[ABOUT THIS EXERCISE]: Your answer should be each line of the entries that contains the word "agent", copied in full.

[DATASET RECORDS]:
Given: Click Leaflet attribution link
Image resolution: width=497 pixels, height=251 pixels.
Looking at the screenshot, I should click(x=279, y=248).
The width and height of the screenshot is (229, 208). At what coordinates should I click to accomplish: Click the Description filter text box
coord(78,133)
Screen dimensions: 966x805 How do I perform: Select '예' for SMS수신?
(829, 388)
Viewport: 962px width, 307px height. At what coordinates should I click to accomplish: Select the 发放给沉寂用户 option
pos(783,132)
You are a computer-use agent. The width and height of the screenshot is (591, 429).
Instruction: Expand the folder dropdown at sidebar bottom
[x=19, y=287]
* * *
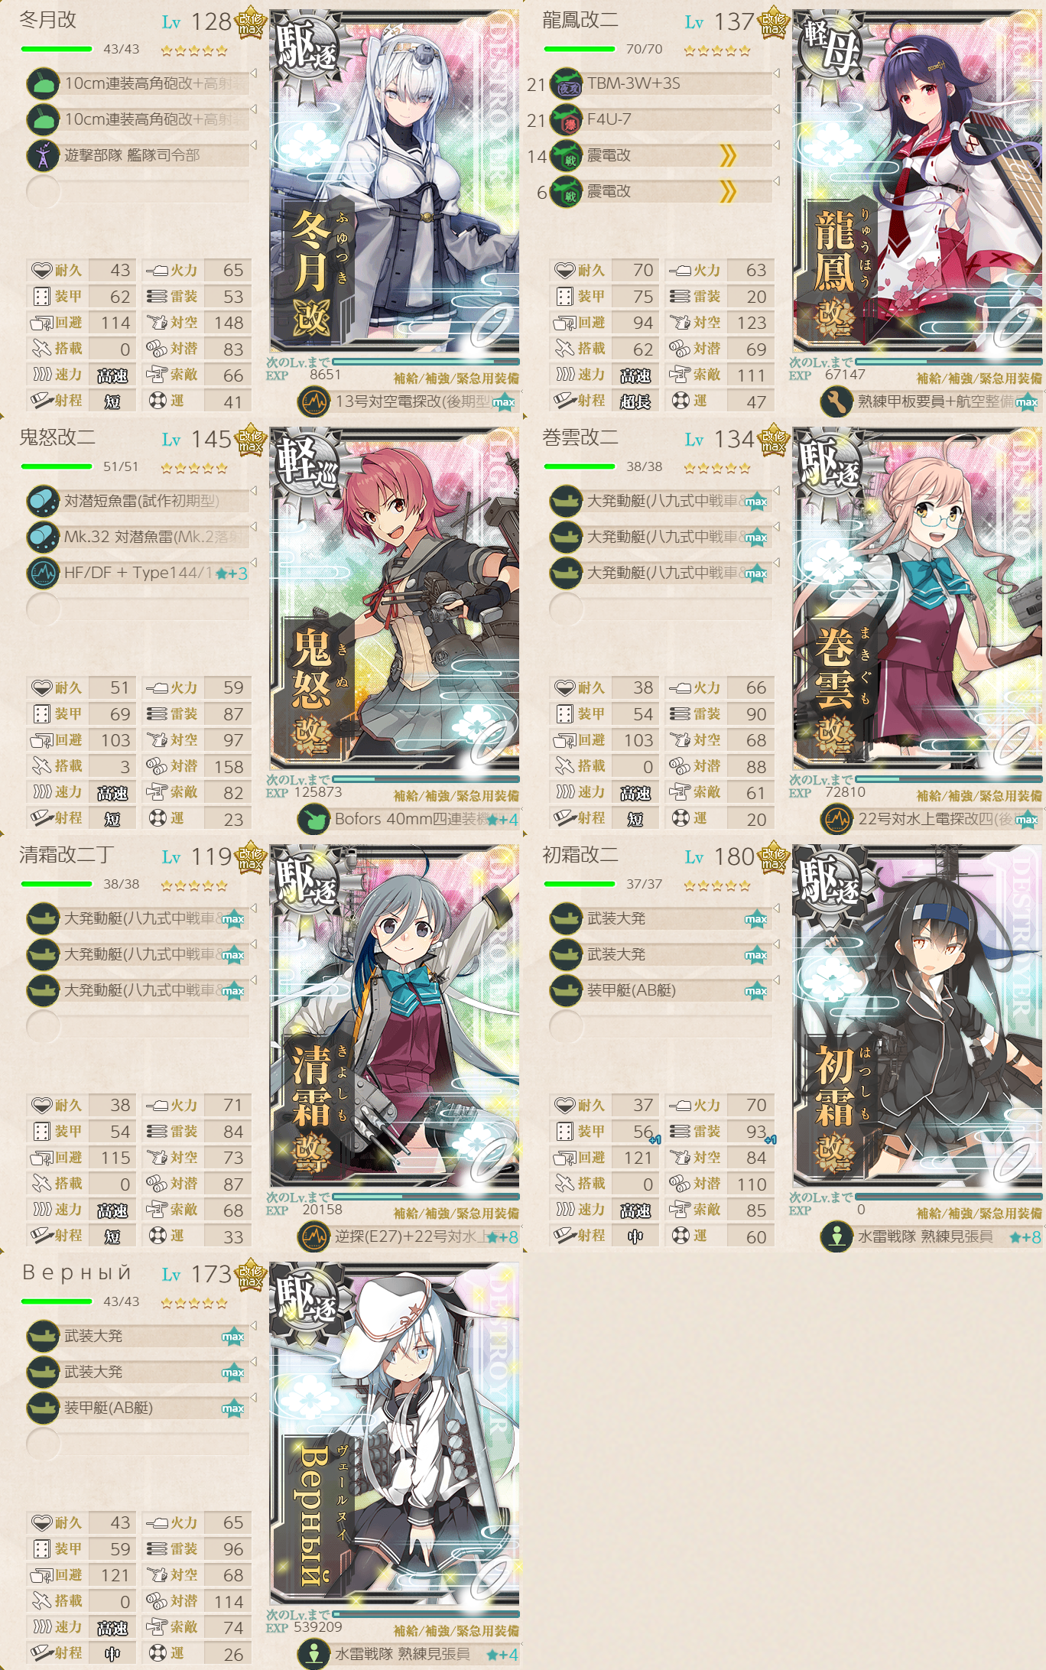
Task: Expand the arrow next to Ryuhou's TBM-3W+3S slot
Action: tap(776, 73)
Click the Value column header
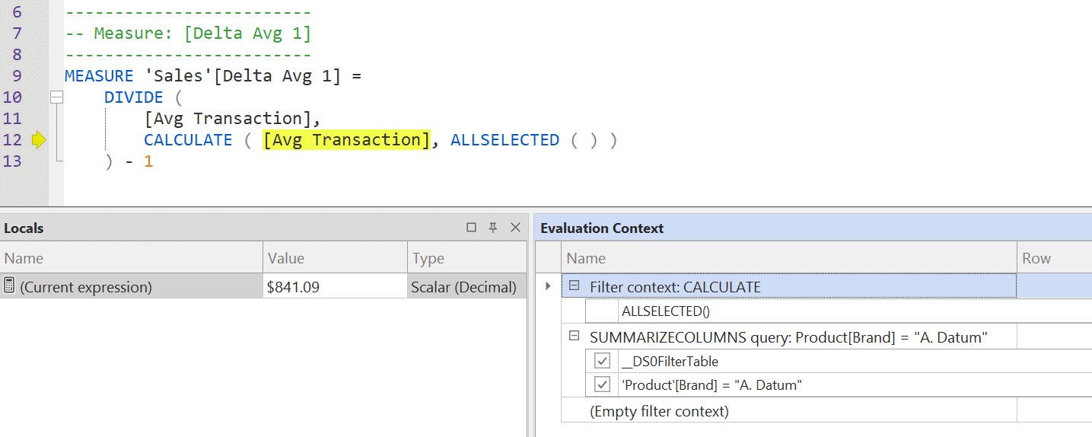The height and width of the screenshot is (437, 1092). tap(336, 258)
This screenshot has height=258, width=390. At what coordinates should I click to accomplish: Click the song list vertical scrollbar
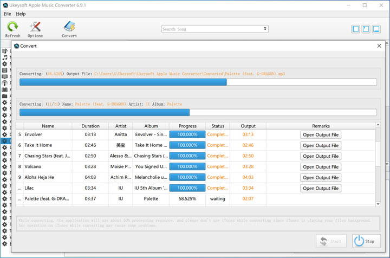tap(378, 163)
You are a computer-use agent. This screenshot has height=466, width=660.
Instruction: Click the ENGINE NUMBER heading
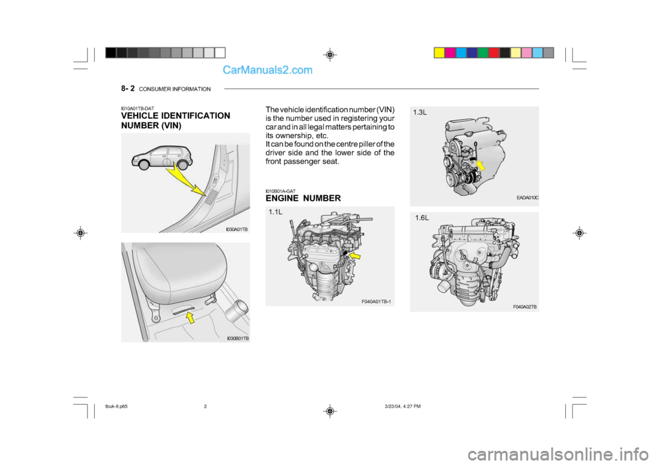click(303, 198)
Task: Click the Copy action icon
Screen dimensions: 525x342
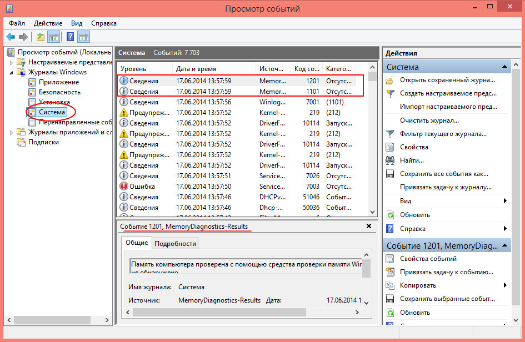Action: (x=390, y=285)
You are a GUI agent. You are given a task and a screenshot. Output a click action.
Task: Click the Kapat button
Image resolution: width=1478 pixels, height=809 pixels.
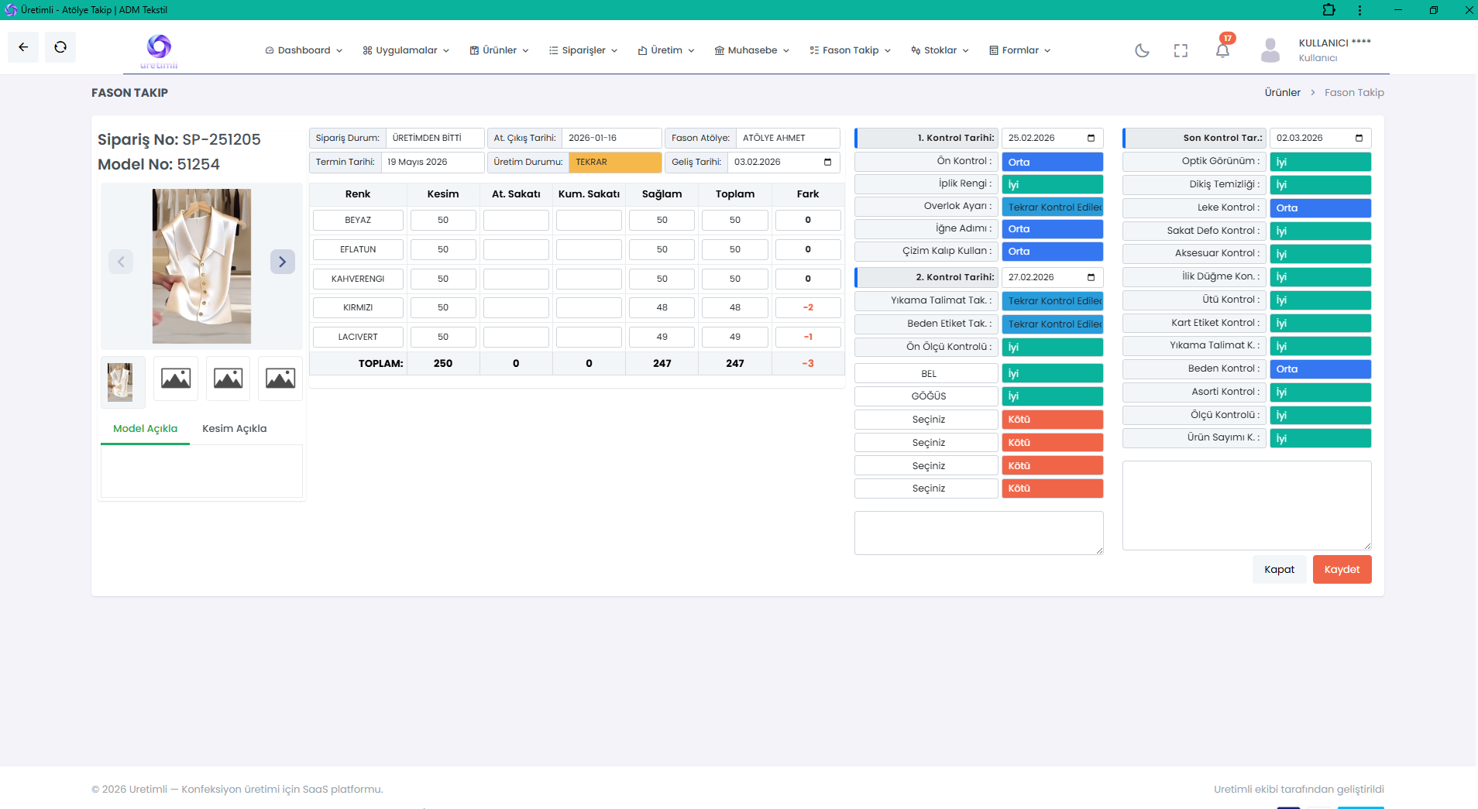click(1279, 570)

[RESULT OF THIS TASK]:
You are a computer-use agent. The width and height of the screenshot is (591, 429).
You are a computer-use agent. This screenshot has height=466, width=660.
You are a GUI agent. You are given a task and a screenshot. Output a click action.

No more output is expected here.